ネットで検索をしても同じようなことが書いていることが多く、自分が一番知りたい情報にたどり着くことは難しく思えます。書籍を通じて学ぶことでネットで知識を得た人と差をつけることができ、就職活動で大いに役に立つ可能性があります。
1.電子部品だけがなぜ強い
「電子部品だけがなぜ強い」という本は、業界の企業を取り上げながら著者が考察をまとめているもので、電子部品業界について深く知ることができる1冊です。主にメーカーの成功事例などを取り上げており具体的な考察がなされています。成功事例を知ることでこれまでの業界の流れをつかむことも可能です。
本書は”モノづくり”視点というよりは”経営”の視点で書かれているため、就職活動において質問されるであろうことに沿った内容であると言えます。企業ごとの経営理念の比較などもされていますので、企業がどのようにして成長したのかということもわかりやすくなっています。

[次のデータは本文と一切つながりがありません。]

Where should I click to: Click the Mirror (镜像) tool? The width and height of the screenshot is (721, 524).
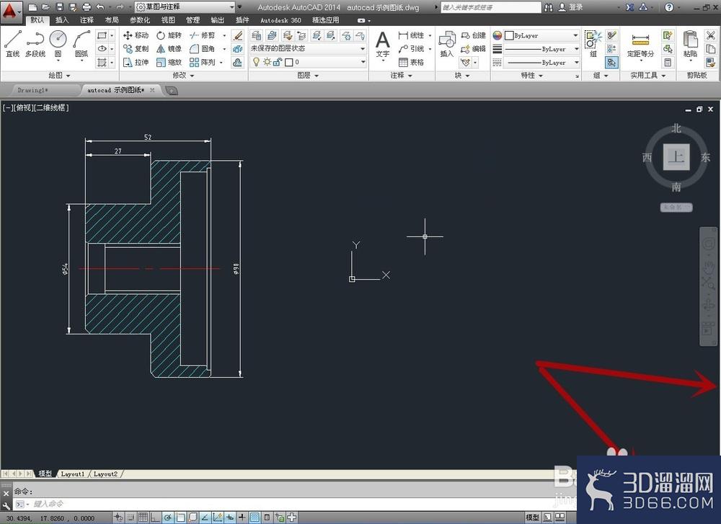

淡々と業界について書かれているのではなく、雑談なども交えて議論しているので読む側にとっても読みやすい書籍であるのではないでしょうか。
2.電子部品 営業利益率20%のビジネスモデル
「電子部品 営業利益率20%のビジネスモデル」という本は、ビジネスの観点から電子部品業界を考察している書籍です。電子部品業界について知ろうとして電子部品の原理を詳しく説明している書籍を選んだとしても、就職活動において役に立つことは少ないです。
本書では他社との競争や高い利益率の確保するには、といった企業として電子部品を扱う際の理念が書かれていたりします。
筆者の強みである直接取材と情報収集力を武器に、あまり知られていない小さな企業が実は素晴らしい戦略で強みを持っているといったことも書かれており、ネットでは得ることが難しい情報が記載されているのも魅力です。
電子部品業界の様々な企業が技術力の高さだけでのし上がったのではなく、先のことを考えた戦略を持って成功しているなど、面接時の志望理由に言えそうな内容も見応えあるでしょう。
電子部品業界を深く知って就活を有利に進めよう
電子部品業界は、今後もますます躍進を続けるであろうとされる業界です。様々なデバイスが進歩している裏では、必ず電子部品を製造している企業が努力をしています。世界を牽引する日本の電子部品業界は今後も様々な課題が出てくるでしょう。
そんな世界的に活躍できるこの業界を、一度視野に入れてみてはいかがでしょうか。